Били за стертый пятак…

Вскоре она появилась из-за ширмы и защебетала, наливая кофе:

— Правда, из меня получилась бы хорошенькая, заботливая хозяйка-жена? Почему ты молчишь, мон шер, тебе тоже грустно и хочется плакать?

Он грубо поцеловал ее. Но это было все-таки лучше, чем когда он недвижно сидел за столом и, холодный как лед, писал что-то своим прыгающим почерком. Если бы она могла читать по-русски, то прочла бы рукопись, и это многое объяснило бы маленькой Жозефине.

…Я страдаю от неумения высказаться просто и сильно, но я хочу вывернуть себя наизнанку, чтобы люди могли ясно увидеть не только мою внешнюю оболочку. Не знаю, как лучше это сделать. Я боюсь отпугнуть читателя своей чрезмерной откровенностью, но эта откровенность необходима мне, как воздух, как деньги. Да, да — тот презренный металл, перед которым даже завзятые святоши испытывают благоговение, очень пригодился бы мне сейчас. Могли бы удвоить или даже утроить сумму, учитывая мои заслуги, а они выбросили мне эту подачку и меня выбросили, как обсосанный лимон, на помойку истории. А ведь совсем недавно они не скупились, выдавали жалованье большее, чем у губернатора, — семьсот рублей. Подумать только: семьсот рублей! И это не считая наградных и сумм за разовые услуги, когда звезда удачи вспыхивала на моем небосклоне особенно ярко.

А к чему все привело? Теперь другие у кормила власти… Слезы обиды душат меня.

Нет, надо писать совсем не так, без слезы, но достаточно проникновенно. Я знаю, что нервы у моих бывших товарищей столь же изношены, как и у меня, хотя мне не приходилось подолгу сидеть в тюрьмах и отбывать ссылки, как, например, Свердлову или Кобе. В свое время мы были на короткой ноге. Я мог бы им припомнить, что именно благодаря мне они длительное время спокойно гуляли в нелегалах. А Елена Федоровна Розмирович? Она первая стала подозревать меня, но я не был ослеплен местью, лишь слегка пощекотал ей нервы, когда устроил так, чтобы ее арестовали в Киеве, а не в столице.
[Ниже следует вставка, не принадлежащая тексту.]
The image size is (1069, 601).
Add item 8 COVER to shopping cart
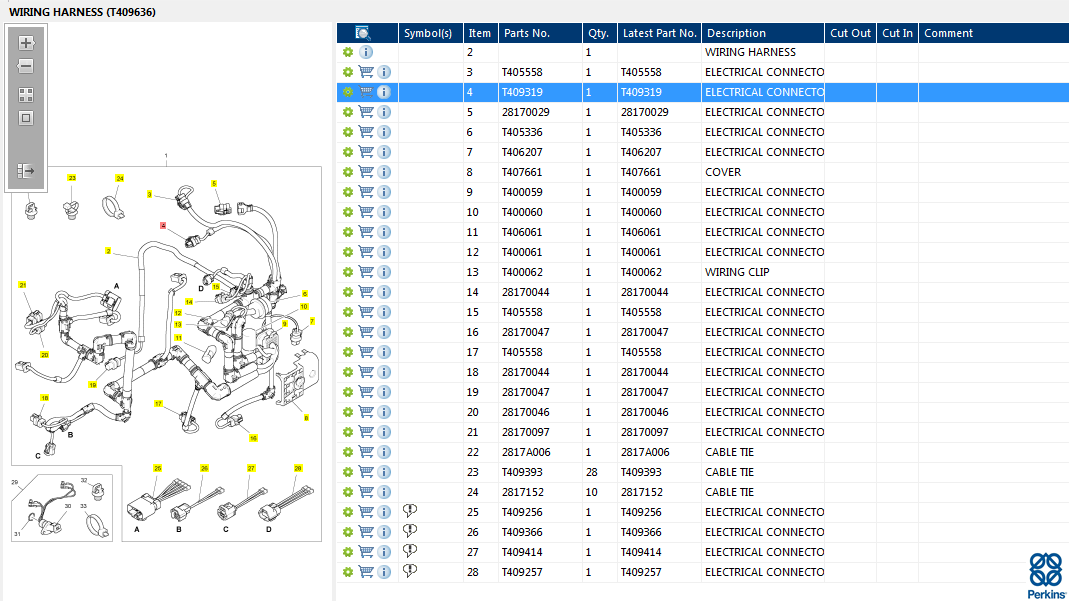click(366, 172)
Правда, потом ее упекли-таки в Иркутскую губернию, но в этом я повинен только отчасти: департамент полиции не жалкая канцелярия, а действенное учреждение, товарищ Галина.

Я вспыльчив и временами истеричен, как заметил однажды член нашей фракции Алексей Егорович Бадаев. Он был слишком прямолинеен, но с трибуны выступал убедительно. Здесь можно было бы охарактеризовать всю нашу «шестерку» в IV Государственной думе, но не буду этого делать в силу некоторых причин. Я относился к своим коллегам с подобающим их положению уважением, даже опекал. Это было не очень-то легко, хотел бы я видеть кого-нибудь из них в моей шкуре! Работа в Думе, сама но себе достаточно изматывающая, ничто по сравнению с моим тогдашним двойственным состоянием… Что ж, ты сам этого хотел, Жорж Данден — Tu l'as voulu, George Dandin!
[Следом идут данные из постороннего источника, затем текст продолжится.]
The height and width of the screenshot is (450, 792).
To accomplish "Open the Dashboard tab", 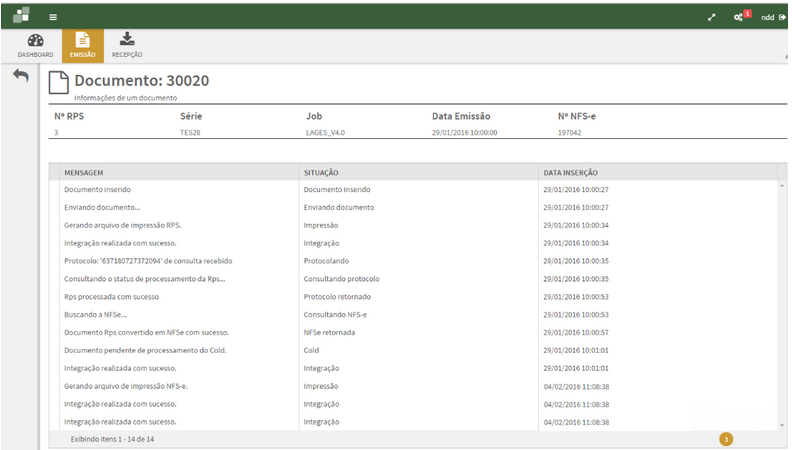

Мне нравится бродить узкими улочками этого некогда процветавшего немецкого городка, в котором собрались все, смытые со своих берегов: дипломаты и провокаторы, министры и проститутки различных национальностей и вероисповеданий. Что занесло сюда мою маленькую француженку, уверявшую, что до недавнего времени она блистала на подмостках парижского театра?

Однажды мы зашли в собор послушать органную музыку. Он построен в XIII веке; говорят, в этом соборе, украшенном гербами, в глубокой древности молились рыцари, звеня доспехами. Акустика собора совершенна: едва внятный звук слышится одинаково хорошо во всех углах огромного мрачноватого здания, а музыка, подобная прибою штормового Балтийского моря, не оглушает, а успокаивает и куда-то манит. Я слушал органную музыку, словно пил чудесный настой из целебных трав, она размягчала мою душу.
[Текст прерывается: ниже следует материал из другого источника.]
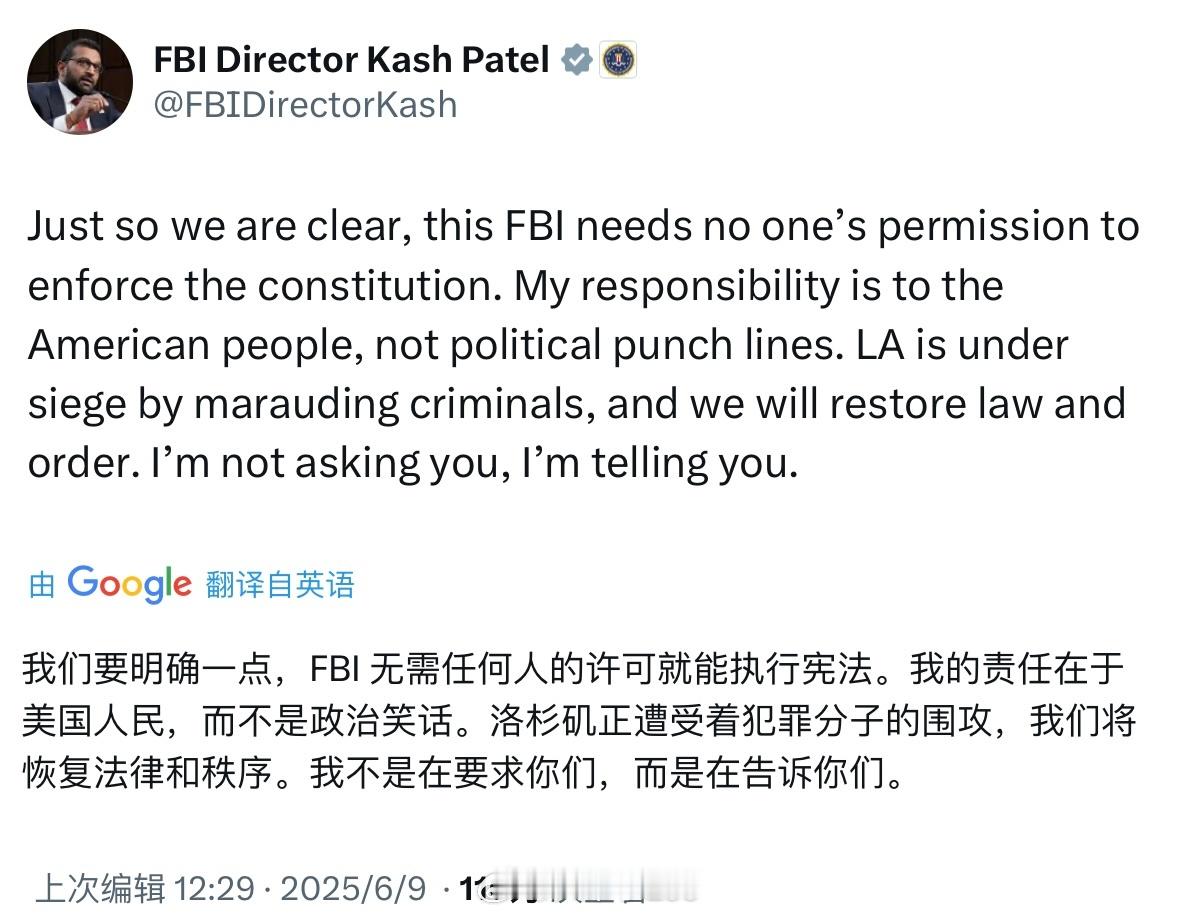The image size is (1179, 915).
Task: Click the 由 character before Google logo
Action: pyautogui.click(x=41, y=584)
Жозефина понимает меня. Она в соборе представляется мне серенькой мышкой, но я верю, что она была актрисой. Ее глаза широко открыты, полны задумчивости, на губах блуждает милая улыбка.

Из своих апартаментов я вскоре вместе с Жозефиной перебрался в некое подобие петербургских меблированных комнат. Единственное окно нашего нового жилья выходило на заболоченную старицу городской речонки. Эта старица, это болотце и лягушиное кваканье действовали на меня успокаивающе. Я созерцал болотце сквозь сально-пыльное окно и обдумывал вопросы бытия.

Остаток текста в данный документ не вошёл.